* Work to do
A – In the Netflix freeloaders article, how many devices did the writer find registered on the friend's Hulu account?
B – Write out everything from "How to Find" down to "for every month." in the Netflix freeloaders article, switching "streaming accounts" to "subscription services".

* Extract provided

* Begin *

How to Find Your Netflix Freeloaders and Boot Them Out

With Netflix's recent price hike announcement, you may be taking stock of all the streaming accounts you pay for every month.

It's no secret that the easiest way to cut down without sacrificing Blue Planet is to share logins with friends, family, or your neighbor's cousin's coworker. The Greatest Generation had party lines, and millennials have communal cord-cutting.

No judgment here if you're voluntarily sharing your Hulu or Netflix or Spotify account. But through word of mouth, a lot of people with mounting degrees of separation can all end up piling on pretty quickly, without your knowledge or consent. This is when you start to get interlopers—ex-romantic partners, distant mutual friends, someone's dry cleaner. (A few years ago I looked at the list of devices registered on the friend's Hulu account I've freeloaded off of since 2011. There were more than 90.)

* End *

* Data records

* Begin *

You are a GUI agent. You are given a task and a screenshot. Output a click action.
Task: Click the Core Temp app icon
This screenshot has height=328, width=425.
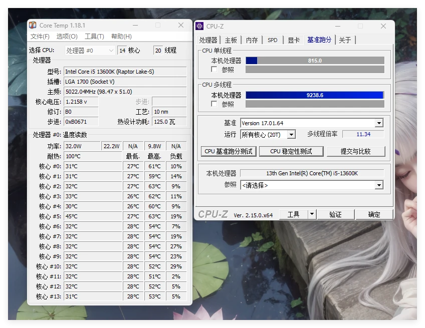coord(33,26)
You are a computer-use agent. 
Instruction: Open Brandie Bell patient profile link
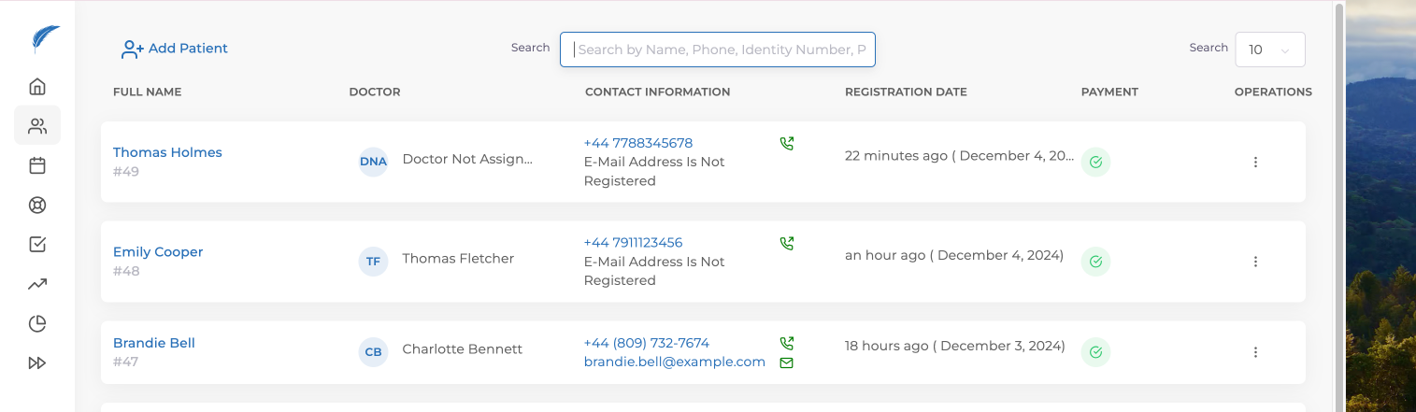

* End *

* Expected responses
A – More than 90.

B –
How to Find Your Netflix Freeloaders and Boot Them Out

With Netflix's recent price hike announcement, you may be taking stock of all the subscription services you pay for every month.